→ Exercise directions
Rewrite the entries below with "Click" renamed to "Select" and everything else unchanged. Leave the pictures out.

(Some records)
--------------------
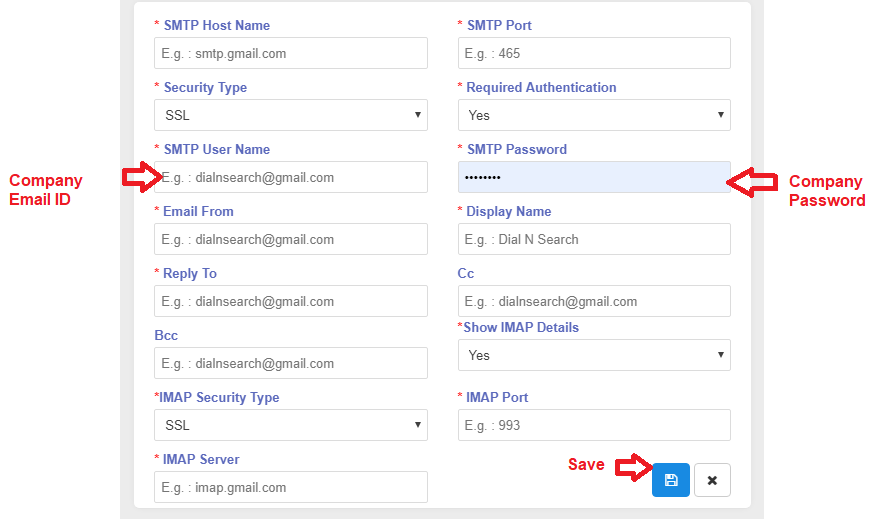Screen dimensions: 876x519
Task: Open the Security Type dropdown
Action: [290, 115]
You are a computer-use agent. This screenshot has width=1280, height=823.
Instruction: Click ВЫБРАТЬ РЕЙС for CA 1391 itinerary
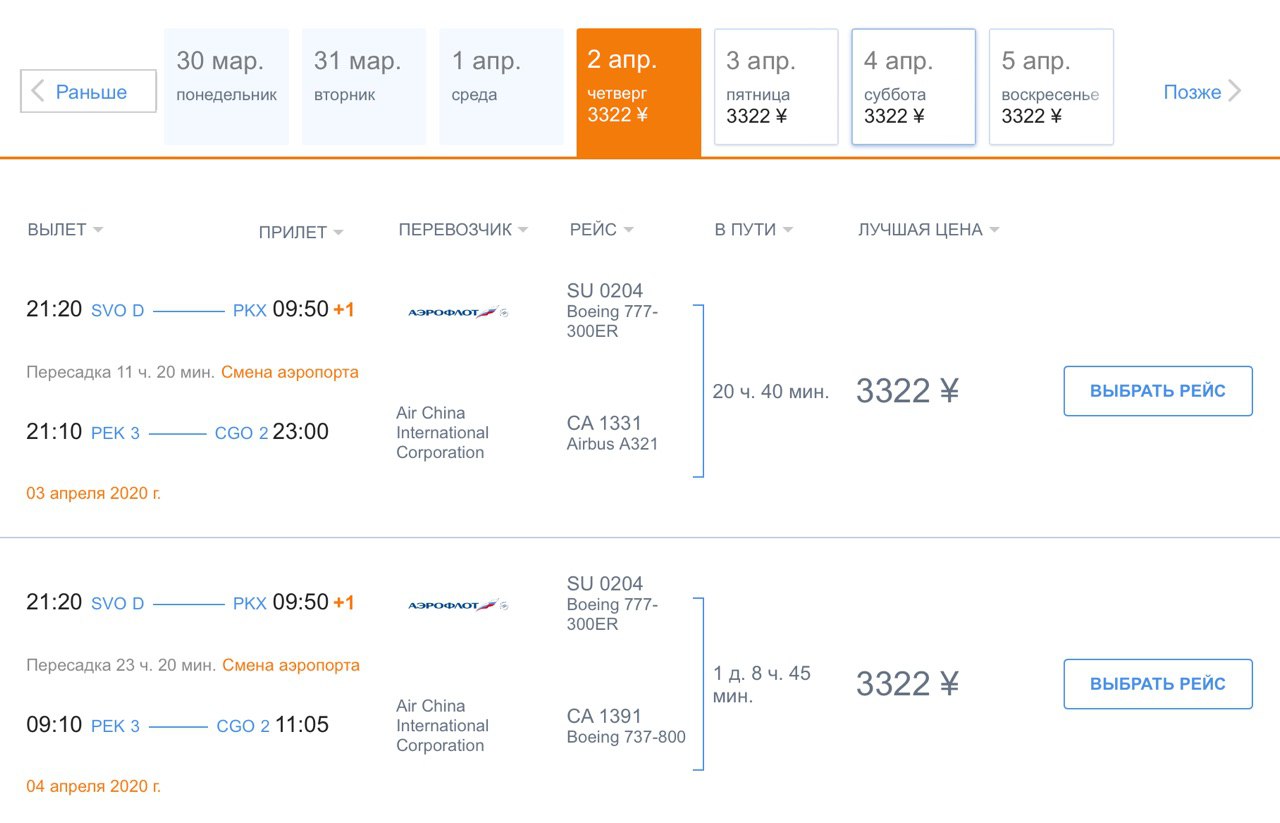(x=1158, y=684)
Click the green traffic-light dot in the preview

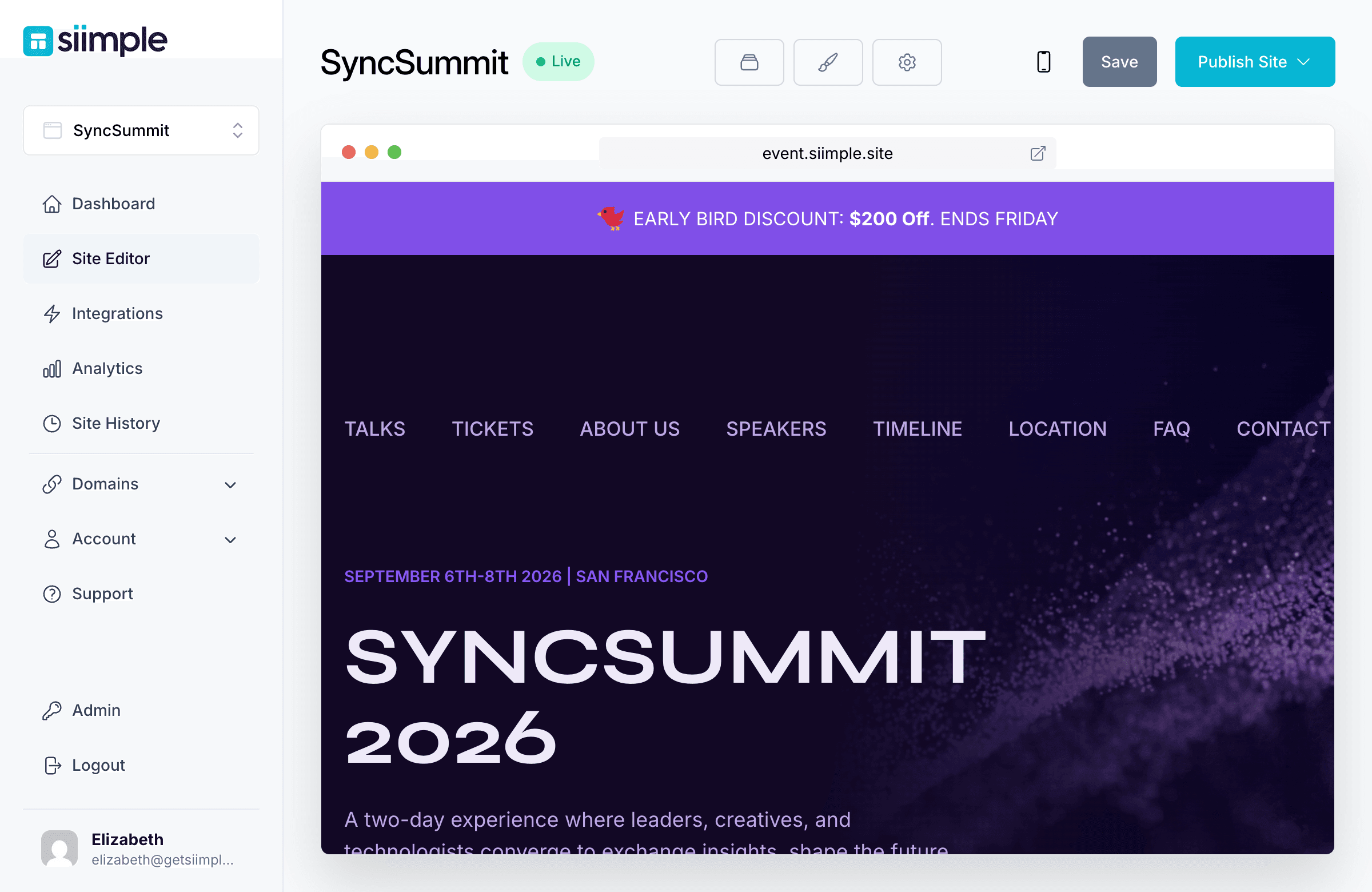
--------------------
→ Completed exercise
Screen dimensions: 876x519
Task: Open the Security Type dropdown
Action: [290, 115]
You are a computer-use agent. This screenshot has width=1280, height=823.
Instruction: Select ВЫБРАТЬ РЕЙС for CA 1391 itinerary
(x=1158, y=684)
Select the green traffic-light dot in the preview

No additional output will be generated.